DATASET RECORDS -

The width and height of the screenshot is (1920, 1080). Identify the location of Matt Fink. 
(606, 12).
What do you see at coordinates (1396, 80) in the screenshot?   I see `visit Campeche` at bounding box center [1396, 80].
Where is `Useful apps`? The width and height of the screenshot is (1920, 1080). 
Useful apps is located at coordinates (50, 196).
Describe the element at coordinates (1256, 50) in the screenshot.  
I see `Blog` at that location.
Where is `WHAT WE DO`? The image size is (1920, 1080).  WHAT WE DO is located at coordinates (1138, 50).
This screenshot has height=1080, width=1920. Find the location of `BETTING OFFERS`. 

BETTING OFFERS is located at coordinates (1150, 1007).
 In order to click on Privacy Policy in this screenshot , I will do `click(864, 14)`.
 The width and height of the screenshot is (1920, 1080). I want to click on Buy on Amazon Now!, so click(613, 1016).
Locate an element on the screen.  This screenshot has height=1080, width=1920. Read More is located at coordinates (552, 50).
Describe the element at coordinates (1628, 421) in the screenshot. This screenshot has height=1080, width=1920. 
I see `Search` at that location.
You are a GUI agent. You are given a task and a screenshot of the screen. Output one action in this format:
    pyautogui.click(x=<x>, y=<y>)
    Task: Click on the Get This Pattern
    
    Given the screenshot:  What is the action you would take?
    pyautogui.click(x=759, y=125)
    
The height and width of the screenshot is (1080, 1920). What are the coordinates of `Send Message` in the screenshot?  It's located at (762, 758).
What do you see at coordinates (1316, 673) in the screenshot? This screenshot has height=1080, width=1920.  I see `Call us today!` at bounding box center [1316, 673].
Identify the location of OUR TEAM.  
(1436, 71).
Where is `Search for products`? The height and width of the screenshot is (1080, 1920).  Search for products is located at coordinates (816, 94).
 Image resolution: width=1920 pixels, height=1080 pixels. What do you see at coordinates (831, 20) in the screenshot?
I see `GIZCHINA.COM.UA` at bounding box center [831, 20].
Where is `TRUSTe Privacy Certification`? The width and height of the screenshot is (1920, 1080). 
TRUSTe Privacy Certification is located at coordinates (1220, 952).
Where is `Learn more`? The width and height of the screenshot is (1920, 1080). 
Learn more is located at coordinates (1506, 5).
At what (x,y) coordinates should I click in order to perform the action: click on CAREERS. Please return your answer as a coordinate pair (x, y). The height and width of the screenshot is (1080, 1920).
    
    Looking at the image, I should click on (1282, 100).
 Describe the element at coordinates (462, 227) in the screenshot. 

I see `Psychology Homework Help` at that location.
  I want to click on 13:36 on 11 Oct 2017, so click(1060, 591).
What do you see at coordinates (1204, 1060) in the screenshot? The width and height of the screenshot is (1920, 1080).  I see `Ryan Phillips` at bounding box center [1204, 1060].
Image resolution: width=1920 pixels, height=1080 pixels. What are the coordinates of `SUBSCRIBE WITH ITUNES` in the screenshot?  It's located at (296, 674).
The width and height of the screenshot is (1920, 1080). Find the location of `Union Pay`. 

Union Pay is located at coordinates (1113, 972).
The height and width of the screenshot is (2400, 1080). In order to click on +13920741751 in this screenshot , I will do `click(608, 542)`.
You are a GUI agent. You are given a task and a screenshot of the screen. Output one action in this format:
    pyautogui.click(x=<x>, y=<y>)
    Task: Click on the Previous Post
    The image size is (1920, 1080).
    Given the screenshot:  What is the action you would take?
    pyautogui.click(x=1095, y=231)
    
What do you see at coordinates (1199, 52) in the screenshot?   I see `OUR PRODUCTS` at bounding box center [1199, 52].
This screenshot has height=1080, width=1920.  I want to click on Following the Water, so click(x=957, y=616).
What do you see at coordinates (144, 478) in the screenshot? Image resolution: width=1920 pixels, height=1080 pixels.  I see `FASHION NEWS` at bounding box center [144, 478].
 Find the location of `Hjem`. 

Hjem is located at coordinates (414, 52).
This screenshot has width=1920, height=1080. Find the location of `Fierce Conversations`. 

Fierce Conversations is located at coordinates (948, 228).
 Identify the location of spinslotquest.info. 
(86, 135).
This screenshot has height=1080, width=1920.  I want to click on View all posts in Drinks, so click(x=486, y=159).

REQUEST - Reproduce the material above word for word, starting at its first line and stopping after the line that contains "center [831, 20].".

TASK RESPONSE -
The width and height of the screenshot is (1920, 1080). Identify the location of Matt Fink. 
(606, 12).
What do you see at coordinates (1396, 80) in the screenshot?   I see `visit Campeche` at bounding box center [1396, 80].
Where is `Useful apps`? The width and height of the screenshot is (1920, 1080). 
Useful apps is located at coordinates (50, 196).
Describe the element at coordinates (1256, 50) in the screenshot.  
I see `Blog` at that location.
Where is `WHAT WE DO`? The image size is (1920, 1080).  WHAT WE DO is located at coordinates (1138, 50).
This screenshot has height=1080, width=1920. Find the location of `BETTING OFFERS`. 

BETTING OFFERS is located at coordinates (1150, 1007).
 In order to click on Privacy Policy in this screenshot , I will do `click(864, 14)`.
 The width and height of the screenshot is (1920, 1080). I want to click on Buy on Amazon Now!, so click(613, 1016).
Locate an element on the screen.  This screenshot has height=1080, width=1920. Read More is located at coordinates (552, 50).
Describe the element at coordinates (1628, 421) in the screenshot. This screenshot has height=1080, width=1920. 
I see `Search` at that location.
You are a GUI agent. You are given a task and a screenshot of the screen. Output one action in this format:
    pyautogui.click(x=<x>, y=<y>)
    Task: Click on the Get This Pattern
    
    Given the screenshot:  What is the action you would take?
    pyautogui.click(x=759, y=125)
    
The height and width of the screenshot is (1080, 1920). What are the coordinates of `Send Message` in the screenshot?  It's located at (762, 758).
What do you see at coordinates (1316, 673) in the screenshot? This screenshot has height=1080, width=1920.  I see `Call us today!` at bounding box center [1316, 673].
Identify the location of OUR TEAM.  
(1436, 71).
Where is `Search for products`? The height and width of the screenshot is (1080, 1920).  Search for products is located at coordinates (816, 94).
 Image resolution: width=1920 pixels, height=1080 pixels. What do you see at coordinates (831, 20) in the screenshot?
I see `GIZCHINA.COM.UA` at bounding box center [831, 20].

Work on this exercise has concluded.